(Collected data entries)

----

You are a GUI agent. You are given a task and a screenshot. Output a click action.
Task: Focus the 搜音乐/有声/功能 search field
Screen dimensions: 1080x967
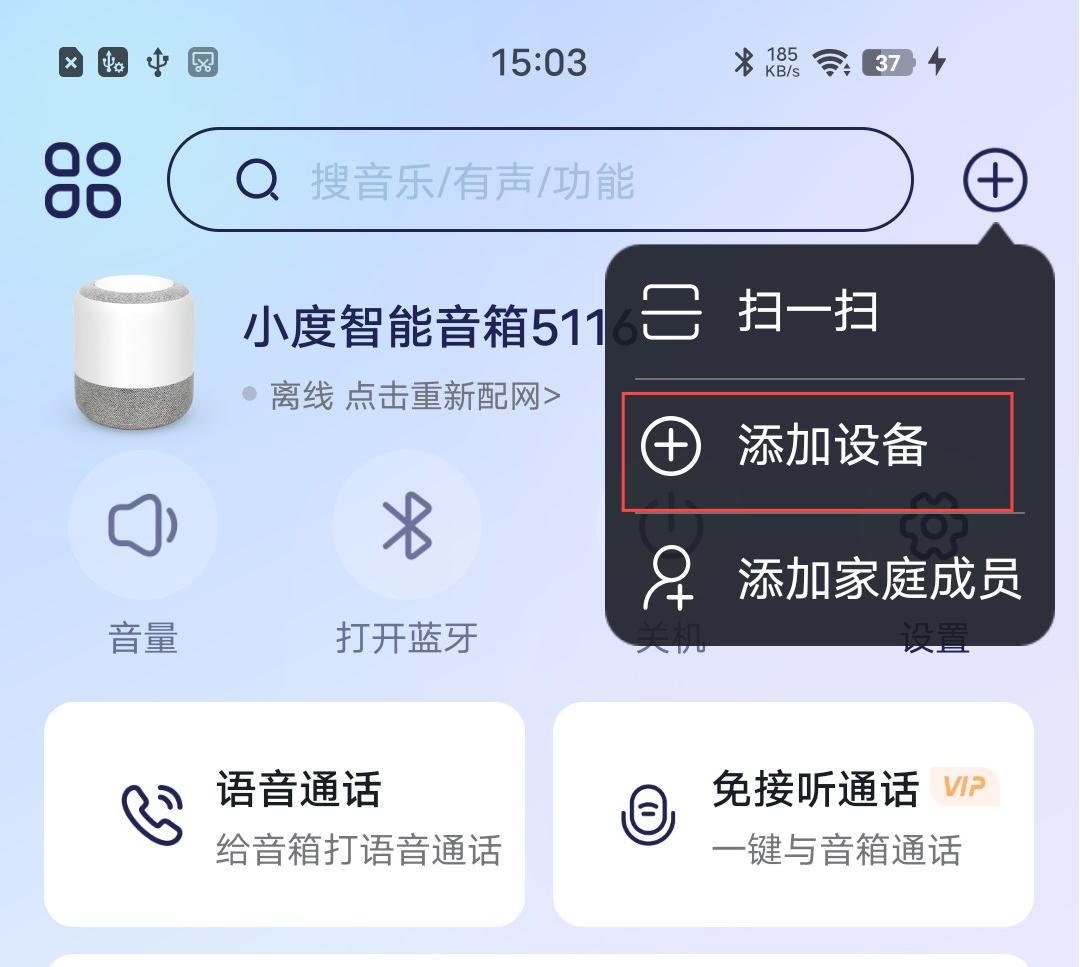(x=541, y=180)
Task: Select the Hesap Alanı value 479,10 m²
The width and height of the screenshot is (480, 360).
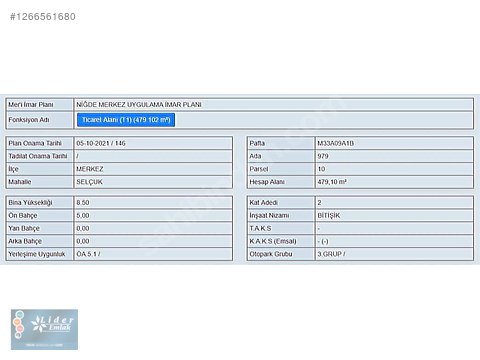Action: (x=332, y=182)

----

- WHAT IS BEING ASKED -
Only the lines from the one containing "Task: Focus the 搜音乐/有声/功能 search field" through the final line of the records should be transcribed, exactly and with no pictures.

- EXPECTED OUTPUT -
Task: Focus the 搜音乐/有声/功能 search field
Screen dimensions: 1080x967
(x=541, y=180)
Task: Select the Hesap Alanı value 479,10 m²
The width and height of the screenshot is (480, 360).
Action: (x=332, y=182)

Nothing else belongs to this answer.